There’s a certain point in live music where greatness cannot be explained by musicianship or visual counterparts. There’s a certain energy in a truly passionate performance that will never be captured by a review or a live stream. Bon Iver just started his first official tour in several years, on an album so experimental that it didn’t even sound like it could be played live at all. Justin Vernon walked onto the stage where James Blake’s sweat and tears were still wet on the floor, accompanied by two drummers, two multi-instrumentalists, and five saxophonists in a line. The vicious distortion chug of “10 d E A T h b R E a s T ⚄ ⚄” began, and while Vernon’s face was calm, he was attacking his Gibson SG. He started to whimper the first verse. If there is anything to feel other than music itself, Vernon does not feel it. The song is over too soon, but immediately he begins the a capella “715 – CRΣΣKS,” with the same demonic cyborg filter from the recording. There is complete and total silence in the crowd. He wants us to hear every single lyric, and we do. Several people began to scream “Holocene” in between songs, but their ignorance could not pierce the magic. “Skinny Love” was not played. “Holocene” was not played.
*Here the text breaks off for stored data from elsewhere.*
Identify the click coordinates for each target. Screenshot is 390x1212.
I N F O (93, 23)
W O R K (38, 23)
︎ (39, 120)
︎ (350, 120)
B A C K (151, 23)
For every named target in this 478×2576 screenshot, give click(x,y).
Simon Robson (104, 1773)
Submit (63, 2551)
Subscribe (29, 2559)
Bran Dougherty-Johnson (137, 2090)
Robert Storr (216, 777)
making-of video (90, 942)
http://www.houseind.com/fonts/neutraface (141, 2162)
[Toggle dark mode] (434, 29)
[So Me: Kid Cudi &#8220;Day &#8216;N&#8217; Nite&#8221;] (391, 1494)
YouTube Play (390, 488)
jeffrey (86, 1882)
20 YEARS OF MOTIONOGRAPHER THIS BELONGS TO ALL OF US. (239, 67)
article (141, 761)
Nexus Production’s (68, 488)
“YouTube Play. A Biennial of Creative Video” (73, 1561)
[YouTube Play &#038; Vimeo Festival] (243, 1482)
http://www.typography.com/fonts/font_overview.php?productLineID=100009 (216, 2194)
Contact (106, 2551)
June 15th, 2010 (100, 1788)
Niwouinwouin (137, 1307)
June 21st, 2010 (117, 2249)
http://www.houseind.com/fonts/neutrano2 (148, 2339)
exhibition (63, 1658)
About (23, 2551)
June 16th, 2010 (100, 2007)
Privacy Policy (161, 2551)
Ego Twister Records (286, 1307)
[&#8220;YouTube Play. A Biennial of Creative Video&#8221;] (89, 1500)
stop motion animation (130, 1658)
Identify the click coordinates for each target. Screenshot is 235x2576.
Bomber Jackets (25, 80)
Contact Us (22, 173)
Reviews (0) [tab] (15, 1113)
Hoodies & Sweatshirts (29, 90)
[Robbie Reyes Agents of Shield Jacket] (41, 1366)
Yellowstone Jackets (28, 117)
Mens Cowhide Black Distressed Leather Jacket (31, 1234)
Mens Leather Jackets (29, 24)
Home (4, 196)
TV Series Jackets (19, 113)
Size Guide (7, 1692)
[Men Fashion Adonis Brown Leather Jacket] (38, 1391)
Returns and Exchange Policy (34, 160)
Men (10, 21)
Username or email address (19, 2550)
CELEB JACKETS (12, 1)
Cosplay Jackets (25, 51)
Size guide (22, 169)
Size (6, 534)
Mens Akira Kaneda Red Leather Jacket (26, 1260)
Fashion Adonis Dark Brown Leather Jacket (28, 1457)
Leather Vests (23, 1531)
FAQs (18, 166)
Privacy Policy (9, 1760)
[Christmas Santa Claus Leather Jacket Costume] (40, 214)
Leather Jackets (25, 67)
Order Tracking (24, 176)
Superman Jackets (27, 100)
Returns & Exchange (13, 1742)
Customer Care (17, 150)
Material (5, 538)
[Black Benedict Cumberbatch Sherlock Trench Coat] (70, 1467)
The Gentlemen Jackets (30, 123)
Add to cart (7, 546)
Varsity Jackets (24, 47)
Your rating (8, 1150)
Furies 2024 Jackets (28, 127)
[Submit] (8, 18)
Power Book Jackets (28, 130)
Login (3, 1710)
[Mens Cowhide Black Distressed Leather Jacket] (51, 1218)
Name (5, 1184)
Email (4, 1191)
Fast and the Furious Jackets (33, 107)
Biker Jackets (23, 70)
Bon Iver has taken on a new form, and it is glorious. During a solo by his first-chair saxophonist on “____45____,” tears can be seen rolling down the cheeks of grown men. This performance cannot be described to any point of justice; only experienced. Millennials may never have Hendrix at Woodstock, but sets like Bon Iver’s at Beach Goth are the experiences that make this generation’s festivals more than a place to drink while bands play.